Other small businesses are cutting back on hiring to avoid crossing the 50-employee threshold defining a large business, thus avoiding the requirement that they offer insurance. Still other businesses are considering ditching their health care altogether and paying the federal penalty instead, which in a considerable number of cases would be to the companies’ economic advantage.
Even in those companies with 50 workers or more, a loophole in the ACA will allow these businesses to offer bare-bones insurance plans and still meet the law’s requirements. These “skinny plans”—costing employers as little as $40 to $100 a month per employee—may cover minimal requirements such as preventive services, but offer no coverage for hospitalizations or surgeries. For workers and their dependents with such plans, one serious medical event could spell bankruptcy and destitution.
Workers offered these plans would have the option of purchasing insurance on the exchanges. But for workers in retail and other low-wage sectors this coverage would be prohibitively expensive, even with subsidies. The Kaiser Family Foundation estimates that a full-time worker earning $9 an hour could have to pay as much as $70 a month to purchase a mid-level exchange plan.
Those companies presently offering plans with relatively low deductibles and co-pays are already moving to reduce benefits and shift costs to their employees in response to a provision of the ACA that penalizes companies that offer insurance valued over $10,200 annually for an individual or $27,500 for a family. Employers or health insurers who offer such “Cadillac plans” would pay a 40 percent excise tax on the amount exceeding this threshold.
A number of large labor unions have come into conflict with the Obama administration over the ACA’s treatment of health insurance plans that cover about 20 million union members. These multi-employer plans, run by union-management boards, cover workers in occupations and trades governed by collective bargaining agreements.
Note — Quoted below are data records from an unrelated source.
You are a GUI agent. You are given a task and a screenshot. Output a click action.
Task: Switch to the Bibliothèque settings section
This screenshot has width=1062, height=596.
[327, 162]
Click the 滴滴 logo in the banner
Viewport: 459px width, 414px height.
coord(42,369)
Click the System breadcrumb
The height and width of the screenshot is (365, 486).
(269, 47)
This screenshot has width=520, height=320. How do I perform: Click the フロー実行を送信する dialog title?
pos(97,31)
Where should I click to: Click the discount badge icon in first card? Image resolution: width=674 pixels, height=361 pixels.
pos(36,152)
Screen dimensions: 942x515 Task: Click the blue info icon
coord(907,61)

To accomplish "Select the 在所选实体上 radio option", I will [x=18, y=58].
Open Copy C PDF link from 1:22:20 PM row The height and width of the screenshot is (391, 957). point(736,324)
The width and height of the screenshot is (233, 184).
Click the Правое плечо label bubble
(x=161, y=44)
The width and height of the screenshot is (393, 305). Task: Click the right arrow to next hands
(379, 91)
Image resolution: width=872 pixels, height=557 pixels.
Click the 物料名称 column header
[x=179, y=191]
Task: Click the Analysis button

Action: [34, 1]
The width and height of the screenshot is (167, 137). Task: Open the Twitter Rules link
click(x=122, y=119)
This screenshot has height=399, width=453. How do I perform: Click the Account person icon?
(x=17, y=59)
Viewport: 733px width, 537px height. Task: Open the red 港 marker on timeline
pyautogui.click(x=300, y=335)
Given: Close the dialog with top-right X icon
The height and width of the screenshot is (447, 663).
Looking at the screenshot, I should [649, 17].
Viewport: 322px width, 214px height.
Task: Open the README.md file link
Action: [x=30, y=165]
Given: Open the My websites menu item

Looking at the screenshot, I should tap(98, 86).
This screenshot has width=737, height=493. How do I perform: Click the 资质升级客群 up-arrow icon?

Unions such as the United Food and Commercial Workers (UFCW), UNITE HERE, and the International Brotherhood of Teamsters—which gave full support to Obama’s health care reform—now object that the ACA does not provide tax subsidies for the workers covered by these plans. More to the point, they are worried that union members may turn to the insurance exchanges, depriving the unions of their lucrative stake in the multi-employer plans.
Despite this falling out, UFCW President Joe Hansen says he has no regrets over endorsing the health care overhaul and supporting Obama’s reelection bid. The UFCW donated more than $13.1 million in 2008 to various federal and state-level Democratic Party campaigns.
All the major players in the overhaul of the health care system—the corporations and health care industry, the Democratic Party and their supporters in the trade unions—have engaged in what can only be called a conspiracy against the American people. They have attempted to pass off as a reform legislation that will reduce care and benefits and leave millions of people uninsured and impoverished.
Any nominally progressive component of the legislation has been long-since ripped away, leaving behind a contorted patchwork of rules and regulations that serve one main purpose: to slash costs for the government and corporations and boost the profits of the privately owned health care corporations, which already rake in $200 billion a year in profits.
The only solution to the health care crisis lies in putting an end to the privately run health care system and establishing socialized medicine, as part of the socialist reorganization of economic life as a whole.